Lalu, seiring kedatangan orang-orang Belanda, penyebutan nama Sala yang semula menggunakan huruf “a” berubah menjadi “o” sehingga pelafalannya berubah menjadi Solo.
Prof. Warto yang juga Guru Besar Bidang Ilmu Sejarah UNS ini menjelaskan Desa Sala yang awalnya merupakan desa perdikan berubah menjadi pusat kerajaan dengan berdirinya Keraton Surakarta Hadiningrat.
Pemilihan Desa Sala sebagai lokasi baru keraton didasarkan pada pertimbangan Tumenggung Hanggawangsa, Tumenggung Mangkuyudha, dan J.A.B. van Hohendorff usai Keraton Kartasura hancur akibat Geger Pecinan.
Baca Juga: Tim Cipta Kondisi Giatkan Razia Prokes, Taman di Solo Ikut Digusur
Dalam sejarahnya, Geger Pecinan terjadi akibat pemberontakan pada tahun 1740 yang berhasil menghancurkan Keraton Kartasura. Walaupun Keraton Kartasura berhasil direbut kembali, namun Pakubuwana II yang kala itu masih berkuasa menganggap lokasi keraton sudah kehilangan “kesuciannya” dan berinisiatif memindahkannya ke lokasi yang baru. Dan, terpilihlah Desa Sala sebagai lokasi baru keraton.

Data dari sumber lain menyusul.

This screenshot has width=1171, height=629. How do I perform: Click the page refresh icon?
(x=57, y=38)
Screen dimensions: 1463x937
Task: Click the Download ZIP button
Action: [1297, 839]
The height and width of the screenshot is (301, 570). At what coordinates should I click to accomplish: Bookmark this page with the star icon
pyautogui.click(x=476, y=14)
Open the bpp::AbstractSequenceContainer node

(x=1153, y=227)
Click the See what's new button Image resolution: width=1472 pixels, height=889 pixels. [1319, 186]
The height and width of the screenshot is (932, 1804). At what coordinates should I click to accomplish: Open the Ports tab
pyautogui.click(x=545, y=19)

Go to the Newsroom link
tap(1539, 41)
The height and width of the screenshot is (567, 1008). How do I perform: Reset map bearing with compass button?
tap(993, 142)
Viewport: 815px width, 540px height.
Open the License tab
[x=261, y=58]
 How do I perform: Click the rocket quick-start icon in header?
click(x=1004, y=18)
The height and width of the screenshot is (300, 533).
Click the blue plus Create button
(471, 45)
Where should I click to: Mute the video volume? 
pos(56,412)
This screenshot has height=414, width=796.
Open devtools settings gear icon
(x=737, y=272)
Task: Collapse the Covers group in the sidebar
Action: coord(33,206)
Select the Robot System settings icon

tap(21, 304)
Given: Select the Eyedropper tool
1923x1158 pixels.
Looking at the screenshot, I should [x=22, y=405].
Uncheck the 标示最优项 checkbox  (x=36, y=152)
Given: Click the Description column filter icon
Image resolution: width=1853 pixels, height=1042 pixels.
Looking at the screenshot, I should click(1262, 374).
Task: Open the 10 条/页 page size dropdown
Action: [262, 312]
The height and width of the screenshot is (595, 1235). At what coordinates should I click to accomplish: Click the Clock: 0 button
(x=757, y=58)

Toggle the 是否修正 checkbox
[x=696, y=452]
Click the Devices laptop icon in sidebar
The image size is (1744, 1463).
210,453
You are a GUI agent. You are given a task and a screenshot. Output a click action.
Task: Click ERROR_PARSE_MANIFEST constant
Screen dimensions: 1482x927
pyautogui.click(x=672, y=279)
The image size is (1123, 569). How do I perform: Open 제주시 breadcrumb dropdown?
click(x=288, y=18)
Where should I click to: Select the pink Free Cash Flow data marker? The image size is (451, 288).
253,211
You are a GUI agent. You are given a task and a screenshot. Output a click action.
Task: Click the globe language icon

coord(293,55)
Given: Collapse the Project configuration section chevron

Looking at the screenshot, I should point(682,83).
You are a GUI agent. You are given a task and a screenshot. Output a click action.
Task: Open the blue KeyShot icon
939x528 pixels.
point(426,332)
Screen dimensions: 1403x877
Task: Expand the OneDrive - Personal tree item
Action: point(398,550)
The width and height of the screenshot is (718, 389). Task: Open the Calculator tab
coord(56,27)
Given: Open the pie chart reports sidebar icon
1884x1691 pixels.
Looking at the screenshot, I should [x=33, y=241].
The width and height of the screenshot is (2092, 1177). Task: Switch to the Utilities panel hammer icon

“Sala itu sebuah desa yang ditempati untuk Keraton Surakarta Hadiningrat dengan penguasanya Pakubuwana. Apa bedanya Sala dengan Surakarta? Kalau Surakarta adalah nama kerajaan sama dengan Keraton Kartosuro setelah pindah ke Desa Sala,” tambahnya.
Seiring perjalanan waktu, Surakarta yang merupakan nama dari sebuah keraton ditetapkan menjadi nama resmi kota administratif. Sehingga untuk nama resmi, penulisan yang benar adalah Kota Surakarta. Sedangkan, nama Solo atau Sala adalah penyebutan populer atau yang umum di masyarakat. “Perbedaan istilah tidak mengubah substansi, ya tetap sama,” tandas Prof. Warto.